Il presidente della Bolivia Evo Morales annuncia la convocazione di nuove elezioni presidenziali, dopo il contestato voto del 20 ottobre. Ma dice di non sapere se si candiderà nelle nuove elezioni limitandosi a sottolineare che "la mia gestione termina il 22 gennaio 2020". In un'intervista con Radio Panamericana di La Paz, il capo dello Stato ha sottolineato che "indire nuove elezioni significa mettere fine a qualsiasi mobilitazione, e che si sospendano gli scioperi ed i blocchi".
Alla domanda se avesse valutato la possibilità di rinunciare alla presidenza, Morales ha risposto: "Io ho un ruolo costituzionale e il mio mandato termina il 22 gennaio 2020. Se si continua a chiedermi sulla mia rinuncia, è come un colpo di stato". Per quanto riguarda la sua possibile nuova candidatura nelle elezioni presidenziali, il leader boliviano ha sostenuto che "le candidature sono secondarie in questo momento, la priorità è pacificare il Paese".
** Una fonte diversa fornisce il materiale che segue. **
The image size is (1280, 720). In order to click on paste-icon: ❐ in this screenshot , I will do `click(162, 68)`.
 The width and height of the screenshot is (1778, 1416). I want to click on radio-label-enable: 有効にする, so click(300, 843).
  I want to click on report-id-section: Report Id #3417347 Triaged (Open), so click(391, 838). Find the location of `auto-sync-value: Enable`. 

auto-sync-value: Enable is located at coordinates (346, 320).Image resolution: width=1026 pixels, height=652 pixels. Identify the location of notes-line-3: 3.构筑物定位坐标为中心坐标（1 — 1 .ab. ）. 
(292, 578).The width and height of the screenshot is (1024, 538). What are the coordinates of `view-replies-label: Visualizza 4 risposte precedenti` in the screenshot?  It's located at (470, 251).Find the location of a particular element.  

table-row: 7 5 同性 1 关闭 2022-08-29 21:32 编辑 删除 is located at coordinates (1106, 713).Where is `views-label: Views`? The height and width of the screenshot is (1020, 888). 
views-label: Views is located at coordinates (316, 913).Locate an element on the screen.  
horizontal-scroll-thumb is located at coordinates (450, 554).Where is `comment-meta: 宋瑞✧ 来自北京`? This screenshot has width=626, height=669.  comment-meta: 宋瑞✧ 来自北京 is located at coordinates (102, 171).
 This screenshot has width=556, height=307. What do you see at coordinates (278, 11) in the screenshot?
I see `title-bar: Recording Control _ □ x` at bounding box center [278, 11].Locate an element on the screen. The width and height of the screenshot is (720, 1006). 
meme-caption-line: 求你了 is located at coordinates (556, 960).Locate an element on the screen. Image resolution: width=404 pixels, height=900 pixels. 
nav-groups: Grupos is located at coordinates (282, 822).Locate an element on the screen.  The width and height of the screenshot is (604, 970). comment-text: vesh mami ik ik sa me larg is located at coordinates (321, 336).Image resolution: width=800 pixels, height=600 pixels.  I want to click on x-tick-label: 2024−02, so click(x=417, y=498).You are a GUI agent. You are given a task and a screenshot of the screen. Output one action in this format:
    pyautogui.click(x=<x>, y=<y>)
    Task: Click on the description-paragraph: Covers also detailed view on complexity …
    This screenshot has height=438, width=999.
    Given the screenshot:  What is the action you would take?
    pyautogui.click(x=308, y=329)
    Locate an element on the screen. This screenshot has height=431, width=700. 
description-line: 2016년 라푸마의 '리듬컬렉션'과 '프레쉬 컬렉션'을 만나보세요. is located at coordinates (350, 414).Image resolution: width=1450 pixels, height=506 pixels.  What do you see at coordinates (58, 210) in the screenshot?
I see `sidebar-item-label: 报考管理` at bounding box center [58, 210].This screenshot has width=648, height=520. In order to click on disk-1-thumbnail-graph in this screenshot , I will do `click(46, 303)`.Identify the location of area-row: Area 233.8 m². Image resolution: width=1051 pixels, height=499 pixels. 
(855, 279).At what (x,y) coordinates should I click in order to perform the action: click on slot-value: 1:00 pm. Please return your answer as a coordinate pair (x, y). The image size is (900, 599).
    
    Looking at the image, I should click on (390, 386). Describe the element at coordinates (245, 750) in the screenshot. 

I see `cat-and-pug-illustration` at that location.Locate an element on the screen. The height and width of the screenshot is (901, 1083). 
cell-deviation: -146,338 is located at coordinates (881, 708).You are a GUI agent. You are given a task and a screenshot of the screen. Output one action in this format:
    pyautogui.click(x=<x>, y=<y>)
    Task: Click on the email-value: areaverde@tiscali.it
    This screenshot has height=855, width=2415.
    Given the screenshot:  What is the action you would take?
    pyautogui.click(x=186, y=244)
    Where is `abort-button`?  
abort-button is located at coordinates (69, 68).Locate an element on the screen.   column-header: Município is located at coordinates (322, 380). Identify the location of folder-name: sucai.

Durante l'Angelus papa Francesco ha parlato della situazione in Bolivia, Paese sull'orlo della crisi in seguito alle presidenziali vinte da Evo Morales e contestate dall'opposizione. "Desidero affidare alle vostre preghiere anche la situazione dell'amata Bolivia - ha detto -. Invito tutti i boliviani, in particolare gli attori politici e sociali, ad attendere con spirito costruttivo, e senza alcune previe condizioni, in un clima di pace e serenità, i risultati del processo di revisione delle elezioni, che è attualmente in corso".
Morales ha denunciato la notte scorsa di fronte alla comunità internazionale ed al popolo boliviano che "il piano di golpe fascista esegue atti violenti con gruppi irregolari che hanno incendiato la casa dei governatori di Chuquisaca ed Oruro e quella di mia sorella in quest'ultima città".
Via Twitter Morales ha anche condannato l'attacco "codardo e selvaggio", "nello stile delle dittature militari", alla radio della Confederazione sindacale unica dei lavoratori contadini della Bolivia (Csutcb).
Il capo dello Stato ha anche rivelato che "gruppi organizzati" hanno preso il controllo dei media statali Bolivia Tv (Btv) e Red Patria Nueva (Rpn). "Dopo aver minacciato ed intimorito i giornalisti - ha concluso - li hanno obbligati ad abbandonare le loro fonti di lavoro".
Settori della polizia boliviana si sono ammutinati da due giorni a Cochabamba e in altre città del Paese nel quadro di proteste di piazza contro il presidente Evo Morales, la cui recente conferma alla massima carica dello Stato nelle elezioni del 20 ottobre è respinta dall'opposizione. Secondo il quotidiano La Razon, l'ammutinamento è cominciato ieri pomeriggio nell'Unità tattica di operazioni di polizia (Utop) di Cochabamba e si è esteso nelle ore successive a settori di agenti di altri cinque dipartimenti: Chuquisaca, Tarija, Santa Cruz, Potosí e Oruro. Il ministro dell'Interno, Carlos Romero, ha accettato la principale richiesta di Cochabamba, esonerando il capo della polizia dipartimentale, Raúl Grandy, dicendosi fiducioso di poter superare il malessere attraverso il dialogo. Da parte sua il ministro della Difesa, Javier Zavaleta, ha escluso un intervento dell'esercito in questa crisi.